* _GIVEN EXERCISE_
Reproduce every line of the material below verbatim, leaving out the pictures.

* _RECORDS FOR THIS TASK_
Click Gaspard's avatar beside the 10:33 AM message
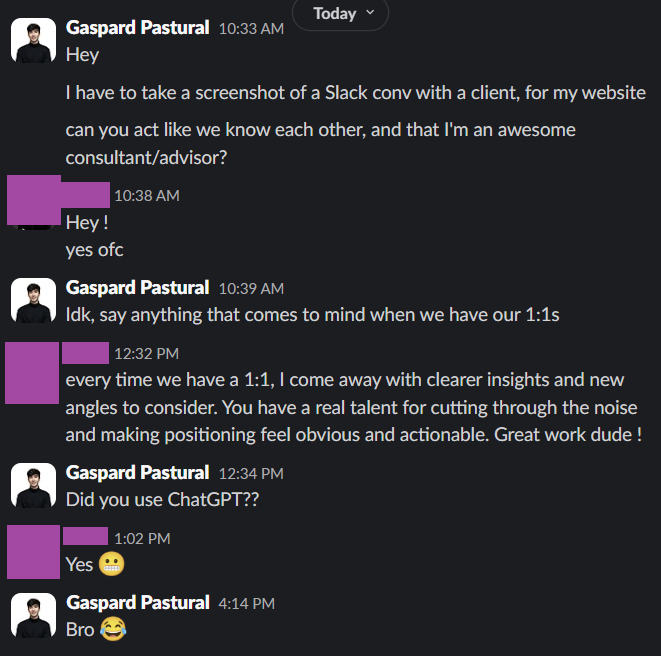The image size is (661, 656). point(33,41)
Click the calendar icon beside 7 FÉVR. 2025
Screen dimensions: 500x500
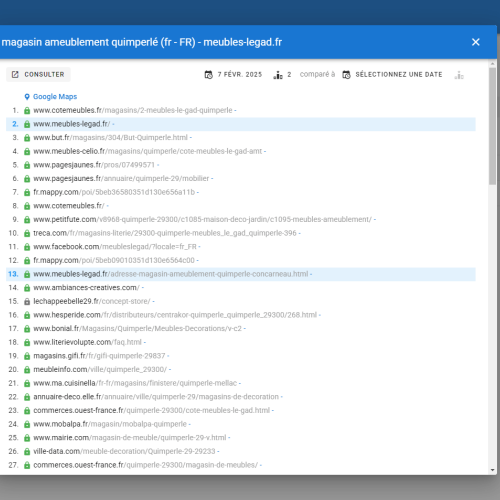pos(209,75)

* _EXERCISE OUTPUT_
Click Gaspard's avatar beside the 10:33 AM message
The image size is (661, 656). point(33,41)
Click the calendar icon beside 7 FÉVR. 2025
Screen dimensions: 500x500
pos(209,75)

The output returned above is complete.